Answer:
a. The probability that all 5 selected transistors are defective is 0.0024 or 0.24%.
To calculate this probability, we use the formula for the probability of the intersection of independent events:
P(all 5 defective) = P(defective) x P(defective) x P(defective) x P(defective) x P(defective)
where P(defective) = 5/12 for each transistor.
Plugging in the values, we get:
P(all 5 defective) = (5/12) x (5/12) x (5/12) x (5/12) x (5/12) = 0.0024
b. The probability that none of the selected transistors are defective is 0.163 or 16.3%.
To calculate this probability, we use the complement rule:
P(none defective) = 1 - P(at least one defective)
To calculate P(at least one defective), we can use the complement rule again:
P(at least one defective) = 1 - P(none defective)
So, we need to find P(none defective) first:
P(none defective) = P(not defective) x P(not defective) x P(not defective) x P(not defective) x P(not defective)
where P(not defective) = 7/12 for each transistor.

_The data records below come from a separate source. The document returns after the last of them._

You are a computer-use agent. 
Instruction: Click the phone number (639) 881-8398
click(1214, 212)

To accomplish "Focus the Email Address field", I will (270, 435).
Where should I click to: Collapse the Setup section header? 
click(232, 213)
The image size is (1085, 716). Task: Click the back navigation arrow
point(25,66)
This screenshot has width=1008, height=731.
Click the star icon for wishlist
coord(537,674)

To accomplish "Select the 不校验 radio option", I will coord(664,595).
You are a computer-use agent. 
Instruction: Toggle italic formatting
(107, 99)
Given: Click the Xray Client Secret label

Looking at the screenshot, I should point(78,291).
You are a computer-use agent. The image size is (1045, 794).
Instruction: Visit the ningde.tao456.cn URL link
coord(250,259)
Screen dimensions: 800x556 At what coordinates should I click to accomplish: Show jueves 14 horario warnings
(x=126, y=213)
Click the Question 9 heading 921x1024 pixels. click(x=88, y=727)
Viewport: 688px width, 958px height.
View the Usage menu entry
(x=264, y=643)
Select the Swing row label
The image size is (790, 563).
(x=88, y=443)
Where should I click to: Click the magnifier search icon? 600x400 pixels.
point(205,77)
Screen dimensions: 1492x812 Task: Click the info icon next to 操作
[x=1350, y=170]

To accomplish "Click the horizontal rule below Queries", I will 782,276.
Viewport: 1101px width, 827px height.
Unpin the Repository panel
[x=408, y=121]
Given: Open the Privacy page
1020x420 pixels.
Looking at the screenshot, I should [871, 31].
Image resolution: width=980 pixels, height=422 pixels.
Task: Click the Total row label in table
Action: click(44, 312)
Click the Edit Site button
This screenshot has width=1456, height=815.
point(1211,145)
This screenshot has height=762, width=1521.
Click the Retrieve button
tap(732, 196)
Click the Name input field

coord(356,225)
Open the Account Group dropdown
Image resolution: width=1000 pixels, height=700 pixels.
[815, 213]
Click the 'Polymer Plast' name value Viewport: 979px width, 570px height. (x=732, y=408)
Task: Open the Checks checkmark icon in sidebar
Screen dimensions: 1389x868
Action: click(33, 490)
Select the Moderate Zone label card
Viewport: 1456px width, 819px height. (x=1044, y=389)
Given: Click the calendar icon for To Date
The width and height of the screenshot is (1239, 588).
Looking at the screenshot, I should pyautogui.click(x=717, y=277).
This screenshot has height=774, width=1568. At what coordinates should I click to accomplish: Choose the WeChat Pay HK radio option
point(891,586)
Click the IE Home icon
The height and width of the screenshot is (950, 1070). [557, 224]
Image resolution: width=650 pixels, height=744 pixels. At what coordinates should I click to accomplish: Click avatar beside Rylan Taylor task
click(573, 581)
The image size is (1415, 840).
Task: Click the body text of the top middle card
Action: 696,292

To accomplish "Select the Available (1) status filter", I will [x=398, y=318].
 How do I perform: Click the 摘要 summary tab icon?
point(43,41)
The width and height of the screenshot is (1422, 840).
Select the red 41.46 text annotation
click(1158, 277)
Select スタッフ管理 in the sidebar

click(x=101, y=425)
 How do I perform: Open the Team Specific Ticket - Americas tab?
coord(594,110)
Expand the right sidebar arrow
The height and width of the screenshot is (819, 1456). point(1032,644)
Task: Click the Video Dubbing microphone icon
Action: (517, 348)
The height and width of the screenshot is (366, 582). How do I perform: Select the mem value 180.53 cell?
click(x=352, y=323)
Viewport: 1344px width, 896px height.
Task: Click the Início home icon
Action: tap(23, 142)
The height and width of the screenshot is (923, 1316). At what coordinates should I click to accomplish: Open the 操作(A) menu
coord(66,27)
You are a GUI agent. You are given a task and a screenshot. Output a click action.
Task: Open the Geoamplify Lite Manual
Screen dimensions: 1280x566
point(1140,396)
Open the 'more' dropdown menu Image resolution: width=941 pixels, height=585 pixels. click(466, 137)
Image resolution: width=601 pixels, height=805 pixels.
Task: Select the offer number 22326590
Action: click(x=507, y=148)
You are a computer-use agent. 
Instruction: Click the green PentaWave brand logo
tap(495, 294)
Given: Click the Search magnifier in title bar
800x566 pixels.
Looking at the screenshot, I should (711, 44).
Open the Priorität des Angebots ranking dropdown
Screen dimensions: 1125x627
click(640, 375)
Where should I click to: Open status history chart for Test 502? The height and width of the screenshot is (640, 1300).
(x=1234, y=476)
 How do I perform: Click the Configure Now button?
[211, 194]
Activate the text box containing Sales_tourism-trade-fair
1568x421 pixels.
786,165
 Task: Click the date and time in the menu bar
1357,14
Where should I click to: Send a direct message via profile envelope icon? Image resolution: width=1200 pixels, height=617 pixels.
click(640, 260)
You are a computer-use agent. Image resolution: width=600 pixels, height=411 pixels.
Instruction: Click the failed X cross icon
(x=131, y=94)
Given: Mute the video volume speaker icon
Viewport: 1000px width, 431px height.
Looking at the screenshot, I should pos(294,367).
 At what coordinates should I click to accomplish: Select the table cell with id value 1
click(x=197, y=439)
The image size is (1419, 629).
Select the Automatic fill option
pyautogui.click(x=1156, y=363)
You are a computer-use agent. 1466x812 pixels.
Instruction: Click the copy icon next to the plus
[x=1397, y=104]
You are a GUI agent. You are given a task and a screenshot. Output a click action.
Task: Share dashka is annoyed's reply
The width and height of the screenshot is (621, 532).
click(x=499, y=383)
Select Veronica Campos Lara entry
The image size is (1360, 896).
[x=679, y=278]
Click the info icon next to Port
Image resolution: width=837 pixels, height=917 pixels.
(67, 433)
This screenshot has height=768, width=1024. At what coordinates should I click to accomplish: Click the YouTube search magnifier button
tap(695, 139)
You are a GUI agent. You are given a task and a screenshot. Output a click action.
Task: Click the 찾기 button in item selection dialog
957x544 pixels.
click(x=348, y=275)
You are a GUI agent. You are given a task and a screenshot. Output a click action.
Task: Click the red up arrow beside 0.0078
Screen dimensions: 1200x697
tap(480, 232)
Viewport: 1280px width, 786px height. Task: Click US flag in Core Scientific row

Plugging in the values, we get:
P(none defective) = (7/12) x (7/12) x (7/12) x (7/12) x (7/12) = 0.163
Then, we can find P(at least one defective):
P(at least one defective) = 1 - P(none defective) = 1 - 0.163 = 0.837
Finally, we can find P(none are defective) using the complement rule:
P(none defective) = 1 - P(at least one defective) = 1 - 0.837 = 0.163.